*** Reading text ***

My friend Mark raised a good question about whether living simply means not buying a house.

This is a tough issue to make a call on, as there are lots of good reasons to own a house and lots of reasons against it too. And everyone has their own context with which to decide in.

For us right now we have decided owning property isn’t a priority.

We prioritised an overseas trip, which we took over January and February. The reason was that we felt the experiences we could have travelling was more valuable than committing to a mortgage.

But what about your retirement you might ask? The government won’t be paying pensions out forever, so how will you support yourself?

That’s a pertinent question and my answer is simply that life is in session and we have to be present, as the alternative could be straining for a future that may never eventuate.

When I was a reporter for a community newspaper I interviewed countless couples who had the same story, of working hard all their adult lives and reaching their 60s only to be struck down with a terminal disease or to have their investments ruined by a variety of things out of their control.

So by living in the present we hopefully will have less regrets in the future.

The second reason is that a mortgage requires a commitment to an area, a job, and a lifestyle for at least 15 to 20 years.

Choosing the area is the easy part, but deciding on a career for such a long period of time is not something I’m prepared to do at this stage. One of my thoughts since moving to Mangere is that I’d like the place I’m living in to choose what I should do, rather than I choose what I think it needs me to do. And if that means trying out some different things, to see where I can fit and what needs there are that I can fill then so be it.

Thirdly, there is a lot of anectdotal evidence out there ( which is obviously not enough to form a thesis on but still somewhat relevant) that being tied into a hefty mortgage is detrimental; to a healthy marriage, to recreation and to being able to contribute to community projects as the priority is in paying off this monumental debt. But I’d like to add we have also seen many couples who are able to organise their mortgage in such a way that isn’t so taxing.

Fourthly, I’d like to think there are other ways to save for retirement, eg the stock market and in your own skills. So another part of the plan is to be skilled in a variety of areas. Instead of locking myself into one career path, I think using my 20s and 30s to gain experience in a number of areas will mean I’m useful in a variety of ways which should prolong my employ-ability in an age where medical science is able to prolong our work lives. I guess I also don’t intend to hang up my work clothes at 60 and play golf for the rest of my days, as I’d like to think I can still contribute to society into my 70s and possibly longer.

So while i’m aiming to be present in the now, I also plan to be just as present in whatever endeavour I take up in the future, and if the need arises to buy a house then we will do it, but not as a necessity to ensure our retirement is comfortable but to serve our needs at that time if that is the requirement.

*** End of Reading text ***
*** Supplied entries ***

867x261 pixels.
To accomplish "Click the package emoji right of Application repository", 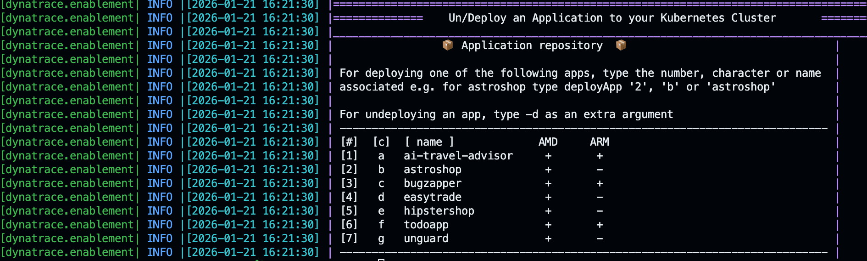I will pos(621,45).
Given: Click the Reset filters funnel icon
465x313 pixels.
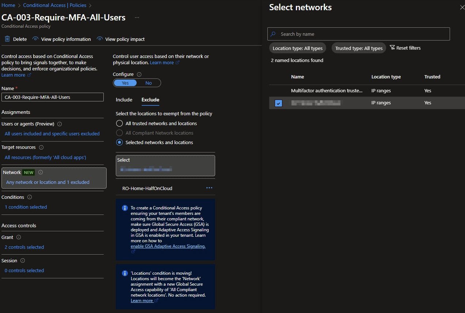Looking at the screenshot, I should 392,48.
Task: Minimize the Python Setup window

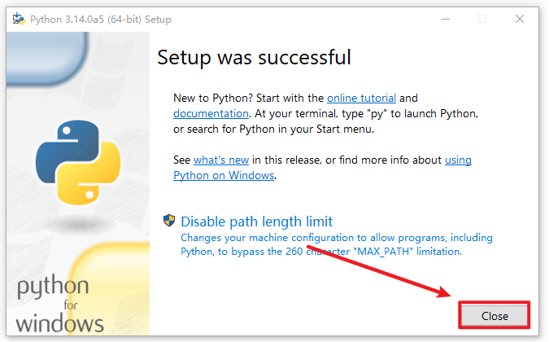Action: click(x=444, y=19)
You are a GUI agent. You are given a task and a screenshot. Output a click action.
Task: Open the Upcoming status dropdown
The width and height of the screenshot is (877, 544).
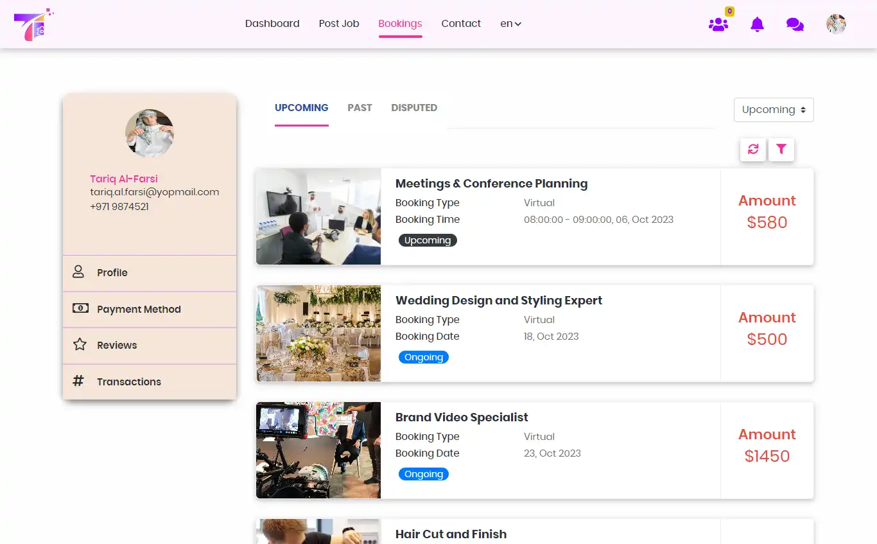[x=773, y=110]
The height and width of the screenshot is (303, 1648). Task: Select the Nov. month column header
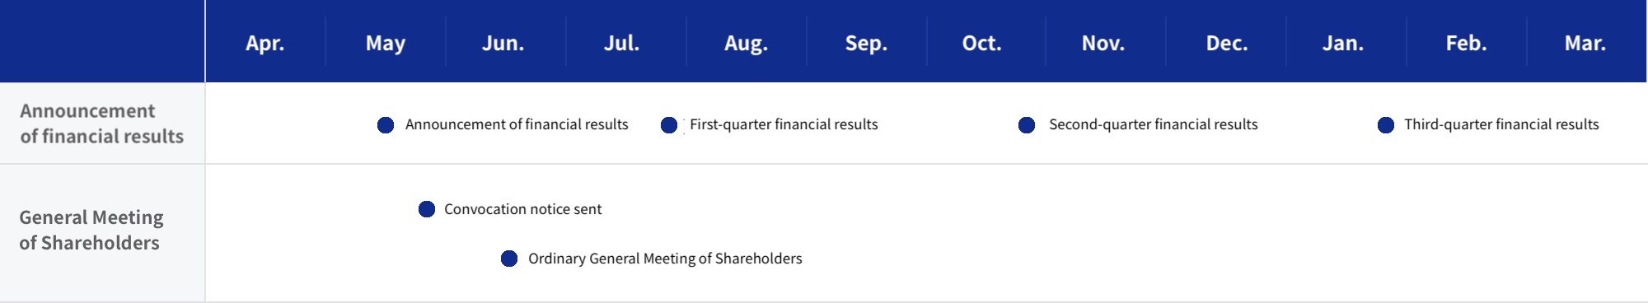(x=1103, y=43)
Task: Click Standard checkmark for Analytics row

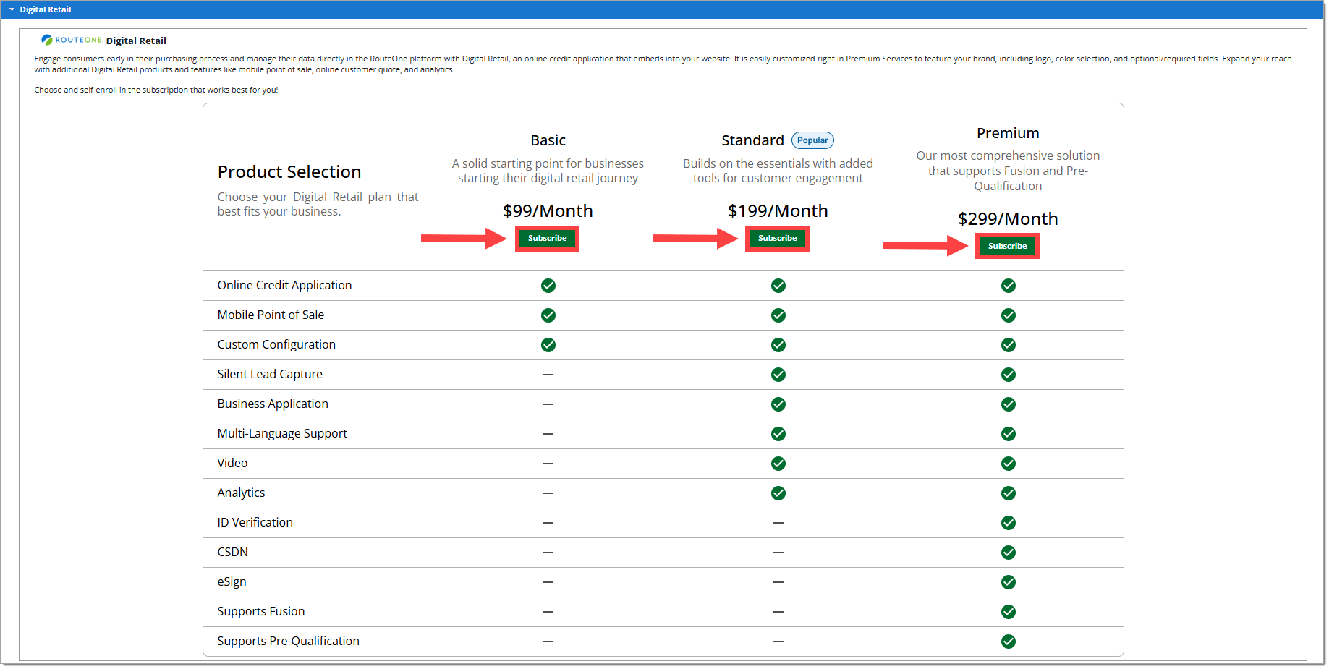Action: (778, 493)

*** End of Supplied entries ***

*Exercise directions:*
According to the essay on home ownership, how long does a mortgage commit someone to an area, a job, and a lifestyle? Rely only on the essay on home ownership.

*Exercise response:*
At least 15 to 20 years.